ペンダント~父が残してくれたもの~
すると、
「そう、私がこの者と取引をした本当の目的は…、
クラウディスの次期後継者問題など、そんなつまらぬものではない。
この者の会得した魔法の中に…、
『死者の体を永久に保存し、その体と能力を欲する者が、その体を取得できる』
という新魔法があった。
それはこの者が生み出し、そしてこの者だけが使えるものであるとの話を聞いた私は…、
この者に提案した。
『そなたが命を失うことがあった場合、私は全魔導書を網羅しているそなたの体を手に入れたいと…。
そして、そなたはメルディスティアードの地位を望んでいる…、ならば交換条件でどうだ?』とな。
案の定、利害が一致したのだ。
そして、それが今実現しようとしている。そなたたちはなんとしあわせものなのだろうか。ハハハハハ。その奇跡の瞬間をその目にしかと焼き付けるがいい。」
そう高らかに言い放った直後、ハラール2世の実体が拳ほどの光の玉になり、今まさにメルディスティアードの体に入り込もうとしている。それを何とか止めようと凱をはじめとする仲間たちが、力を徐々に上げていく。すると、突然、
「ぎゃー。」という叫び声と共に、光の玉が王の実体に戻り、血を吐き出す。何事かと驚く私たちの前に、真っ黒な光の筋が、突如私の胸から解き放たれる。
「何?」私は恐怖で身震いした後、その光の出どころを確認する。
それは父であるメルディスティアードが残したロケットペンダントだった。ゆっくり衣服の中から取り出し、仲間の前に出すと、凱がはっと気が付く。
「それは、シュバリエで拉致されてメルゼブルクに迷いこんだあの老人が持っていたペンダントか?」冷静な凱もかなり驚いている。

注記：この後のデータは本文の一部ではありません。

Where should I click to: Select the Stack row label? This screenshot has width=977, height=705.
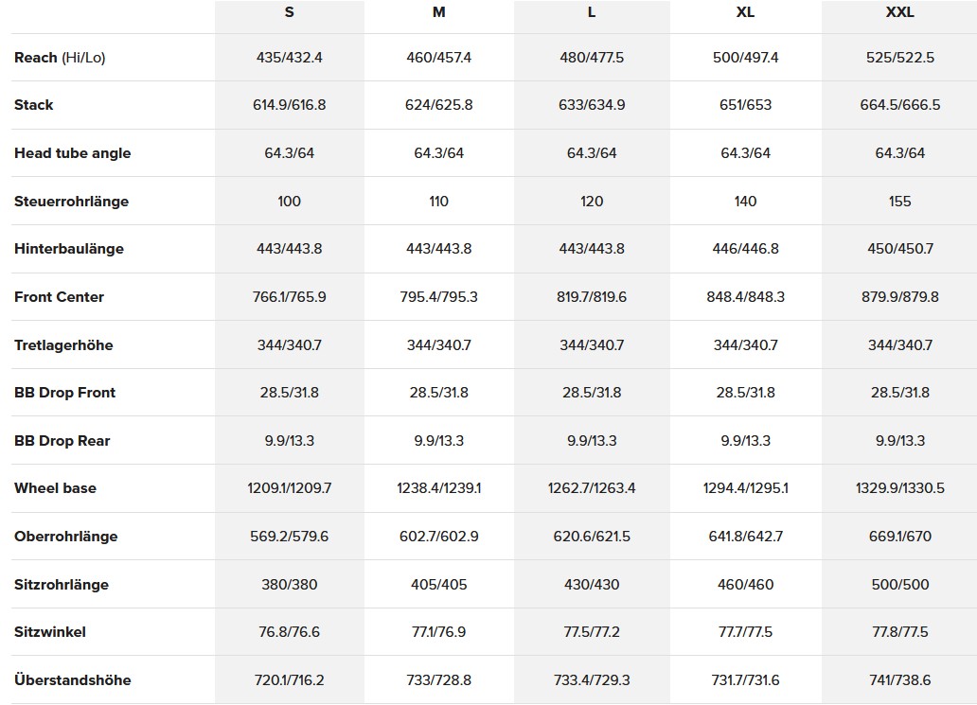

「そう、あのおじいさんがメモを入れて置いてくれた、あのペンダント!」私も興奮が収まらない。
するとその光の中から現れた黒い光の筋が分かれ、先ほどと同じようなこぶし大の光の玉になり、王の体の中に次々と入り込んでいく。その度に王の体が跳ね上がり、口から血を吐きだす。
次から次へと生まれては体に入り込む光の玉は、王の体を全ていきわたると、七色の光になって体外に放出され、再びペンダントの中に吸い込まれていく。
どれほどの光が放出されただろうか。
あまりに突然の出来事に、仲間たちはしばらくそれを見つめる事しか出来なかった。
王の口から吐きだされた血は、王の体を囲むように血の海と化していた。
もう光が入り込んでも王の口から出る血もなくなったのか、それ以降、王の体が動くことはなかった。